UK: Three innovative sustainable food projects to receive funding

A project to convert surplus food into ready meals, a study exploring how vertical farms utilizing controlled agricultural environments could re-localize food production, and a project to grow fruit and vegetables by retrofitting aeroponic technology into redundant buildings have been awarded feasibility funding from a £2.1 million sustainable food production challenge.

The challenge, which is a partnership between Cardiff Council, Monmouthshire County Council, the Cardiff Capital Region Challenge Fund, the Welsh Government, and the SBRI (Small Business Research Initiative) Centre of Excellence, aims to identify and support projects that can harness the potential of land, technology, and people to increase the sustainable production and supply of locally grown food in the Cardiff Capital Region.

Selected from more than twenty funding bids, the three successful bids have all been awarded a four-month feasibility contract of up to £50,000 per project.

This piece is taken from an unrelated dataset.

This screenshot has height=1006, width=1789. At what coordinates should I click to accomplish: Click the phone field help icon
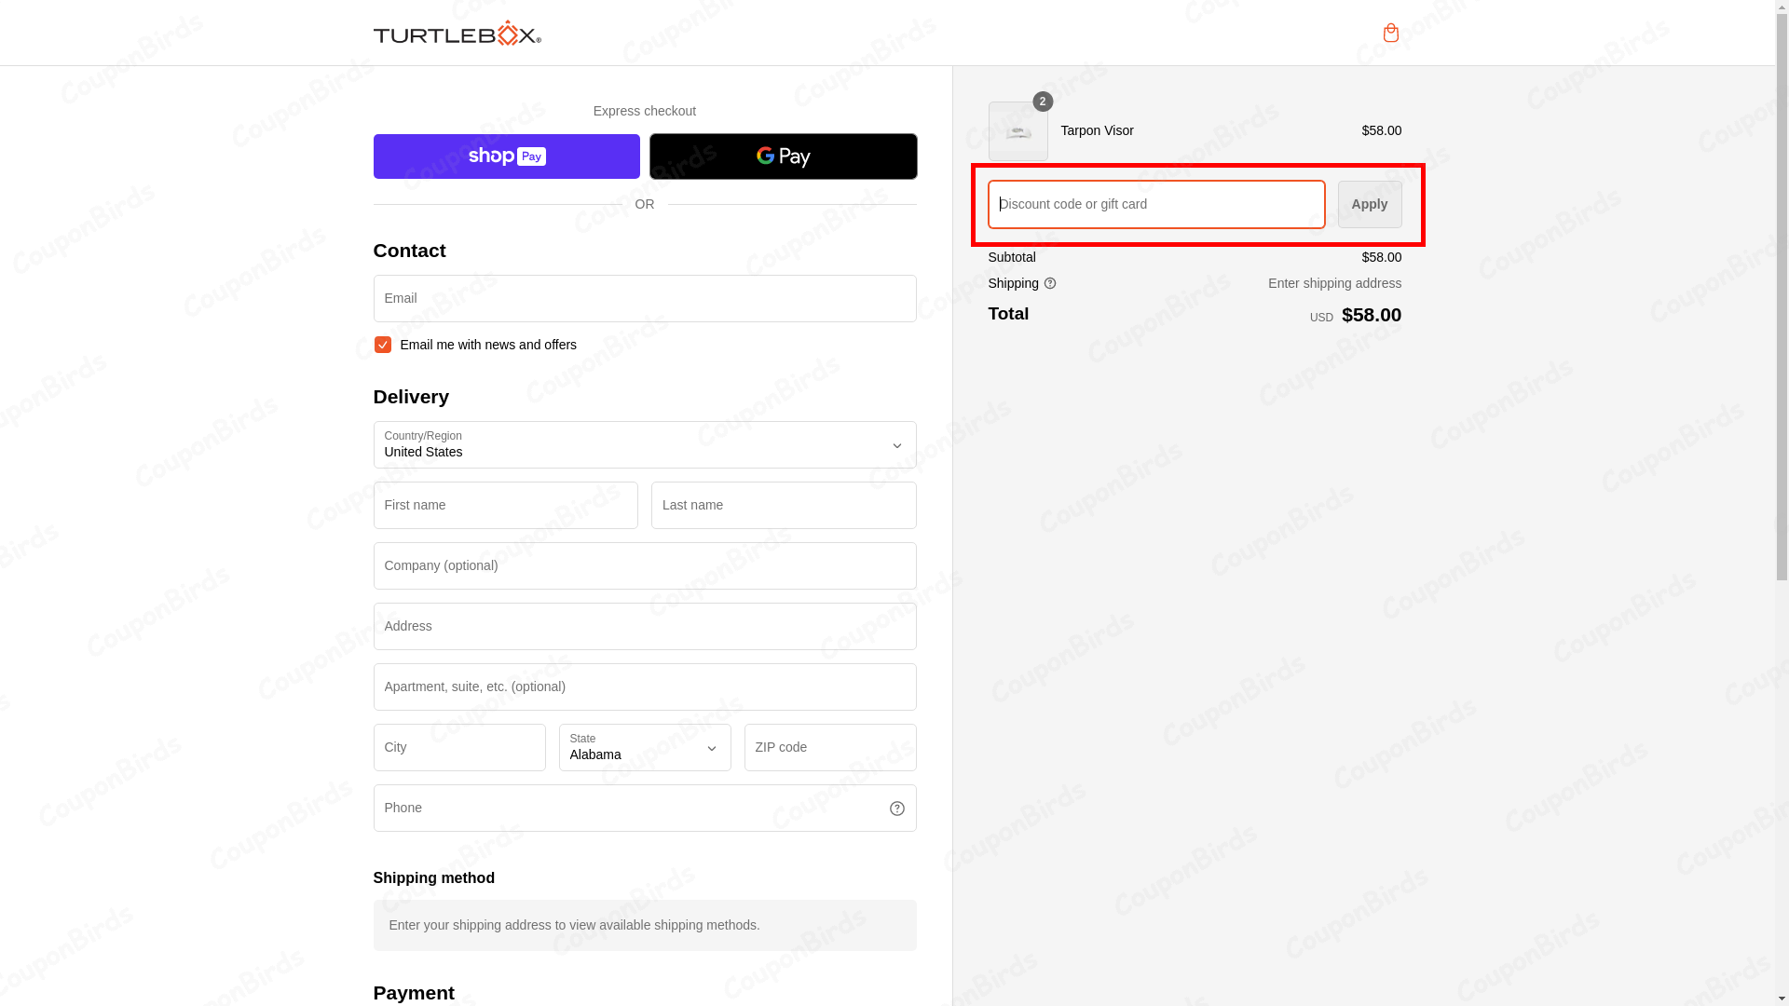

At the end of the four months, the projects will be assessed, and the most promising will be awarded additional funding to pilot and test prototypes.

The projects
Bristol-based LettUs Grow Ltd are specialist in indoor vertical farming and a technology provider for CEA. Their project brings together a consortium of local experts to explore the commercial, environmental and social feasibility of integrating CEA with Welsh supply chains.

Soilessentials Ltd will use its funding to look at the possibility of installing an indoor aeroponics system in the Cardiff Capital Region.

Fairshare Cymru redistributed 750 tonnes of food to charities and community groups in Wales last year. They're the biggest redistributor of surplus food from the food industry in Wales, but they can't currently use all the food they have access to. Rather than waste it, they want to turn it into ready meals or storable products at scale, which they can make available to their clients. Their feasibility study will look to find out whether it is possible to use food and drink manufacturers' facilities to manufacture products from surplus food.